Given text ::
____
Countries with Territorial Claims in Antarctica:

Seven nations have territorial claims in Antarctica: France (Adélie Land), United Kingdom (British Antarctic Territory), New Zealand (Ross Dependency), Norway (Peter I Island and Queen Maud Land), Australia (Australian Antarctic Territory), Chile (Chilean Antarctic Territory), and Argentina (Argentine Antarctica). vThe United States, Peru, Russia, and South Africa have all reserved their right to claim territory in the future. Brazil currently has a "zone of interest" but not an actual claim.

About Antarctica

Antarctica is the southernmost continent on Earth. Antarctica's total area is 14.2 million square kilometers (5.5 million square miles). It has no permanent population, but typically hosts 1,000 - 5,000 visiting scientists. Antarctica contains all four of Earth's South Poles: the Geographic South Pole, the Geomagnetic South Pole, the Magnetic South Pole, and the South Pole of Rotation. A little-known fact about Antarctica is that it is the largest desert on Earth.

Antarctica's climate is extremely cold and dry, making it difficult to inhabit and colonize. Along the coast in the winter, temperatures range from -22°F to 14°F (-30°C to -10°C) and hover around 32°F (0°C) during summers. The interior regions of the continent see temperatures of -76°F (-60°C) in the winter and -4°F (-20°C) in the summer. Antarctica was never colonized due to the harsh climate and conditions, so the land remained open and relatively free from territorial disputes. While France laid claim to a portion of the continent in 1840, the majority of claims wouldn't come until the early-to-mid 1900s, courtesy of the United Kingdom, New Zealand, Norway, Australia, Chile, Argentina, and Germany.

By 1959, 12 countries came together to create the 1959 Antarctica Treaty: Argentina, Australia, Belgium, Chile, France, Japan, New Zealand, Norway, South Africa, the U.S.S.R. (Russia), the United Kingdom, and the United States. The treaty went into effect in 1961 and had been signed by 54 nations as of 2021. The Antarctica Treaty established the continent as a neutral location to be used exclusively for peaceful scientific purposes. Rules set forth by the treaty (and its updates) include:

  • No military activity, training, or weapons testing (though the military can participate in peaceful research)
____
Provided material ::
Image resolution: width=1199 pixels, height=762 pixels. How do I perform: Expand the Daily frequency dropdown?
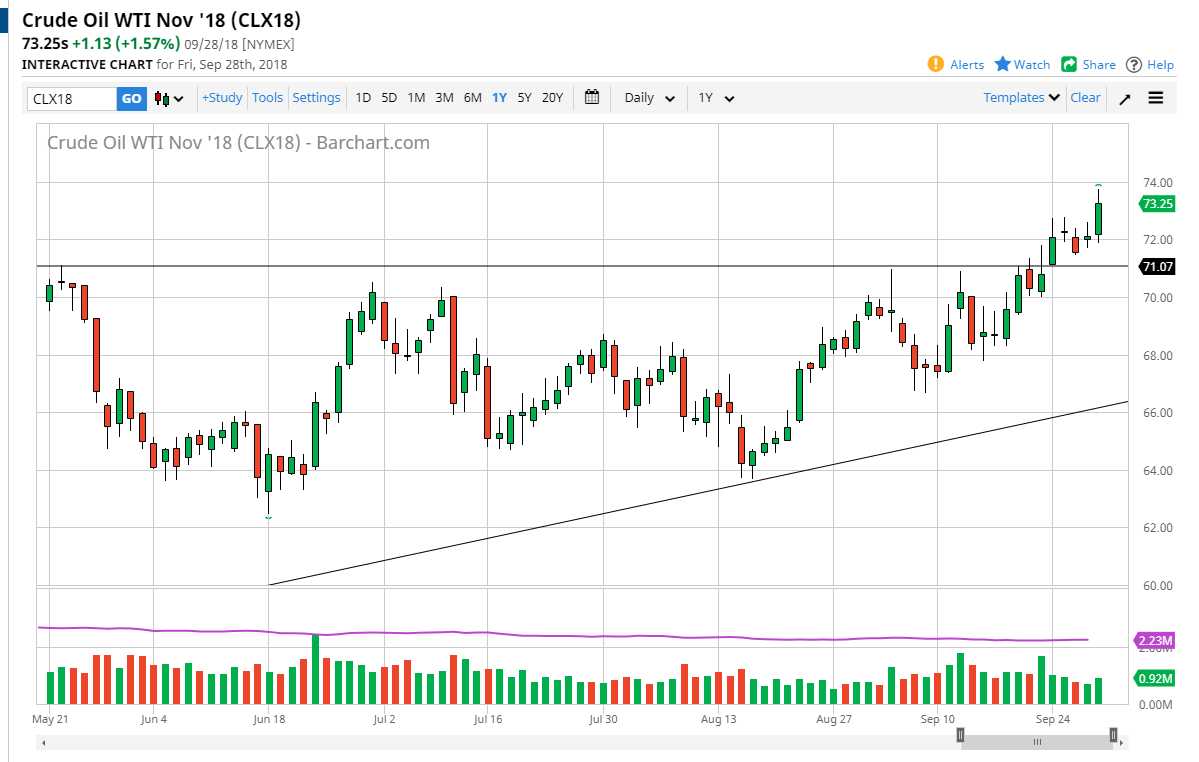[x=648, y=97]
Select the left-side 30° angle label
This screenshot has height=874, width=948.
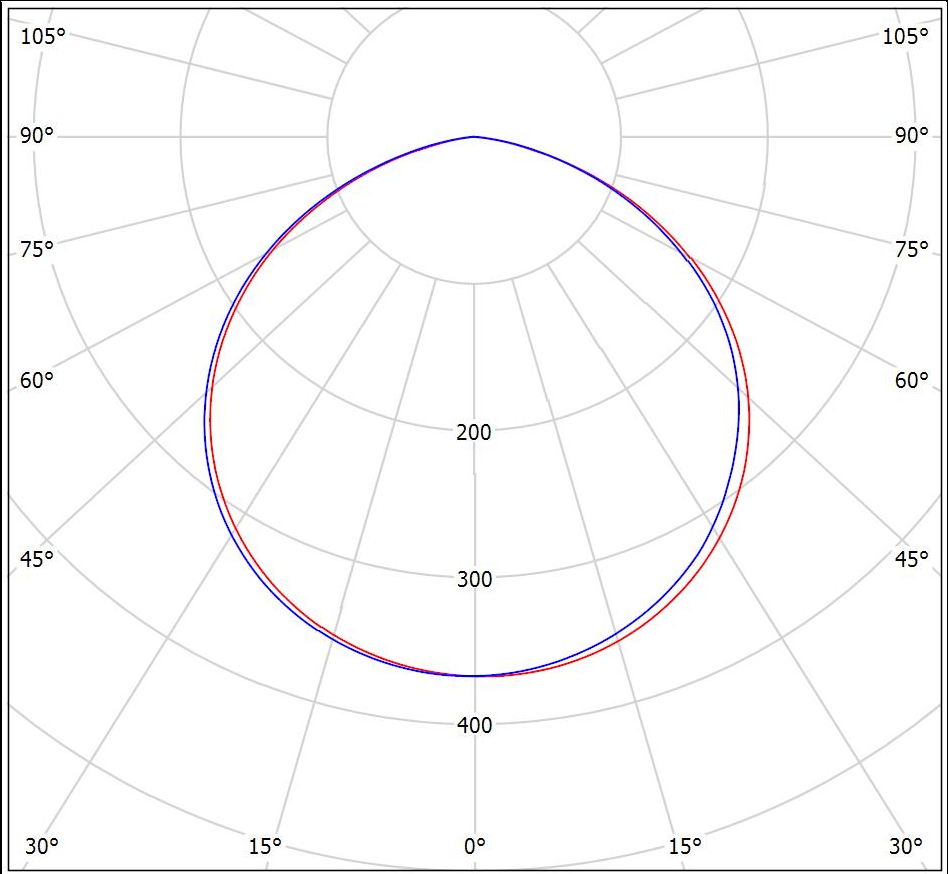pos(42,846)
____
Job :: According to the text about Antarctica above, in what year did the Antarctica Treaty go into effect?

Written answer :: 1961